_Stated goal a_
Write out everything in the records from the line containing "Click the Dados dos Itens section header" down to the end of the records as a Markdown table with the columns "No." and "Line", one row per line and no blank lines. Leave the pictures out.

_Given text_
The maintenance process includes running an Orbix 3 test suite before and after any changes made in the Orbix 3 source code in order to

  • see if the bug has been fixed, and

  • check that the changes themselves do not introduce new bugs into the software.

The test suite consists of many hundreds of test cases. Each fixed bug results in one more test case added to the test suite. This test case should examine the problem associated with the bug and demonstrate that the problem has been solved. Thus the number of test cases in the test suite is constantly growing.

The serial execution of a test suite on a single machine might take from 9 to 21 hours depending on the particular machine and its workload. The test suite must be run against at least three major platforms. For each platform the test suite must be run at least twice, namely before and after the corresponding changes are made in the Orbix 3 source code. Thus, on average, the best time for running a test suite is 90 hours per bug. Often, however, it takes longer. For example, if a bug is reported in some minor platform, the test suite should be run against all major platforms and the minor platform. If the bug has enough complexity, the very first solution of the problem may introduce new bugs, and hence more than one solution will have to be tested during the work on the bug.

In terms of time, serial running of the test suite is the most expensive part of the maintenance process. So its acceleration could significantly improve the overall performance of the maintenance team. Since the local network of computers available to the maintenance team includes more than one machine for each major platform and most of the machines are multiprocessor workstations, parallel execution of the test suite seems to be a natural way to speed up its running.

10.2.2. Parallel Execution of the Orbix Test Suite on a Cluster of Multiprocessor Workstations

As all major platforms, against which Orbix 3 should be tested, are Unix clones, an immediate idea is to use the GNU make utility for parallel execution of different test cases of the test suite. On Unix platforms, the ‘-j’ option tells make to execute many jobs simultaneously. If the ‘-j’ option is followed by an integer, this is the number of jobs to execute at once. If this number is equal to the number of available processors, there will be as many parallel streams of jobs as processors. As the utility assigns jobs to parallel streams dynamically, the load of the processors will be naturally balanced.

This simple approach has several restrictions. One is that it can only parallelize the execution of a set of jobs on a single multiprocessor machine. Another restriction is that if some jobs in the set are not fully independent, the straightforward parallelization may not guarantee their proper execution. For example, a number of jobs may share the same resources (processes, databases, etc.) whose state they both change and depend on in their behavior. Such jobs should not be executed simultaneously, but the GNU make utility provides no direct way to specify that constraint.

A typical test case from the Orbix 3 test suite builds and executes a distributed application (see Section 10.1 for an example of distributed application). The test suite usually includes the following steps:

  • Building executables of the server(s) and clients of the distributed application.

  • Running the application.

  • Analyzing the results and generating a report. The report shows whether the test case passed or failed, and includes the start time and end time of its execution.

On completion of the execution of the test suite, all individual reports produced by the test cases are summarized in a final report.

_Source data_
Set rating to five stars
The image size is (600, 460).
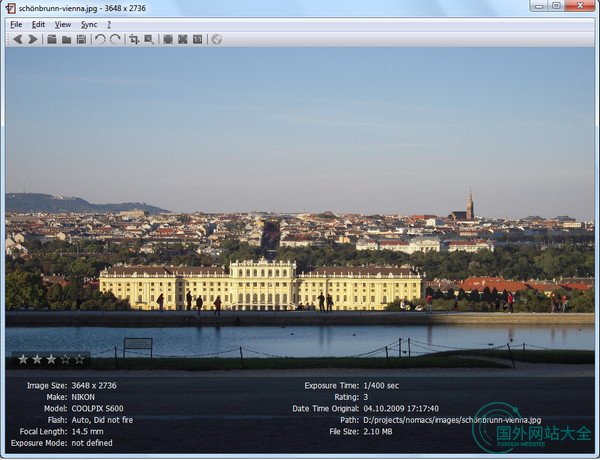pos(80,358)
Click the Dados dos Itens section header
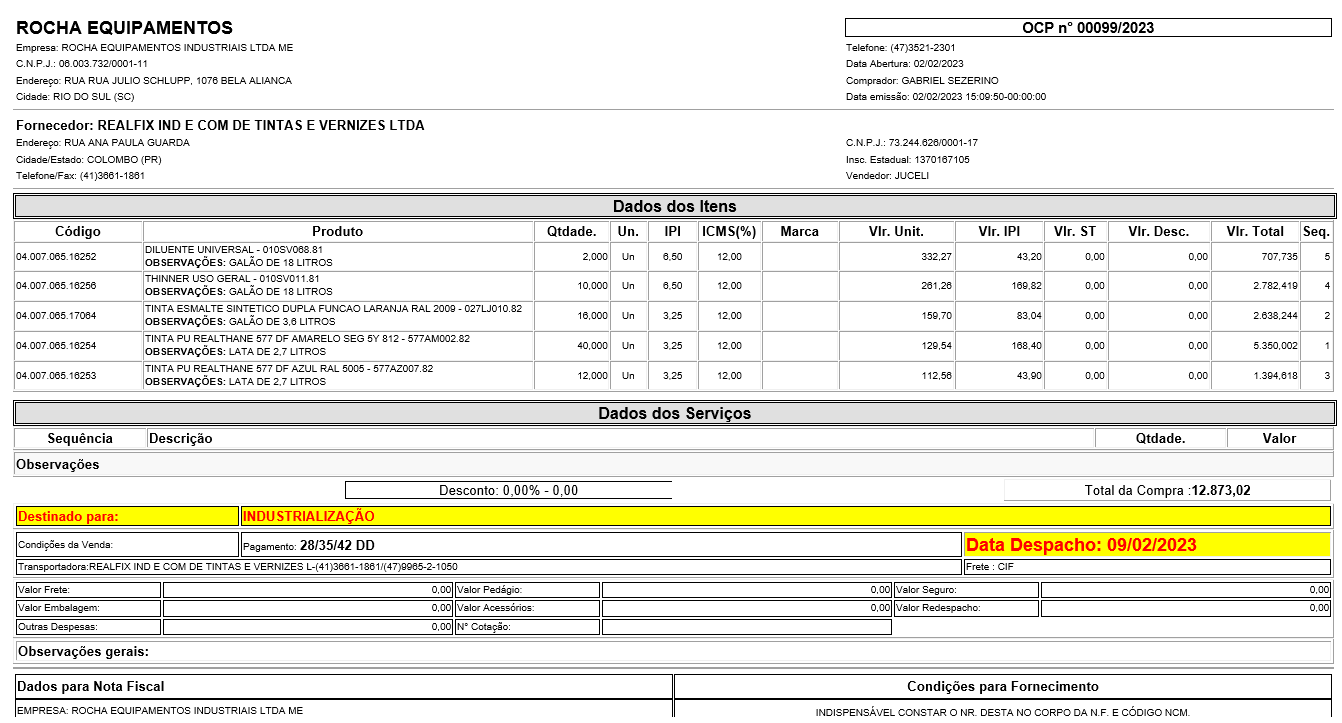Image resolution: width=1342 pixels, height=723 pixels. [674, 207]
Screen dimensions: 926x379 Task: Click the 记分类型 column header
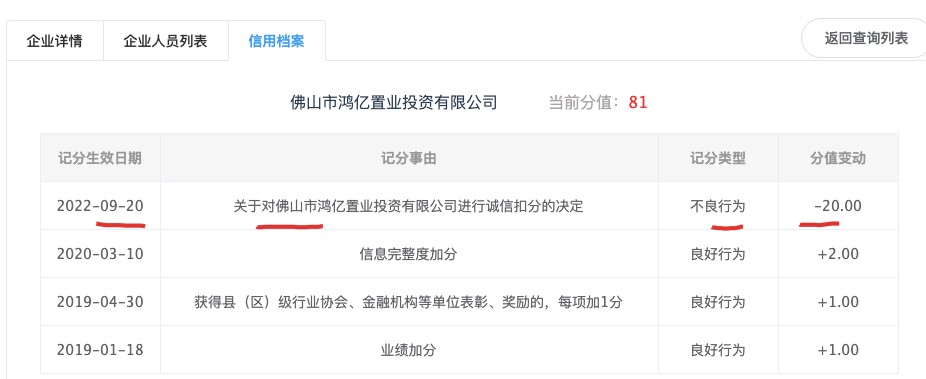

_Stated goal b_
Copy word for word everything from "The serial execution" down to "on the bug." in the passage on the Orbix 3 test suite.

_Task solution a_
| No. | Line |
|---|---|
| 1 | Click the Dados dos Itens section header |
| 2 | Image resolution: width=1342 pixels, height=723 pixels. [674, 207] |
| 3 | Screen dimensions: 926x379 Task: Click the 记分类型 column header |

_Task solution b_
The serial execution of a test suite on a single machine might take from 9 to 21 hours depending on the particular machine and its workload. The test suite must be run against at least three major platforms. For each platform the test suite must be run at least twice, namely before and after the corresponding changes are made in the Orbix 3 source code. Thus, on average, the best time for running a test suite is 90 hours per bug. Often, however, it takes longer. For example, if a bug is reported in some minor platform, the test suite should be run against all major platforms and the minor platform. If the bug has enough complexity, the very first solution of the problem may introduce new bugs, and hence more than one solution will have to be tested during the work on the bug.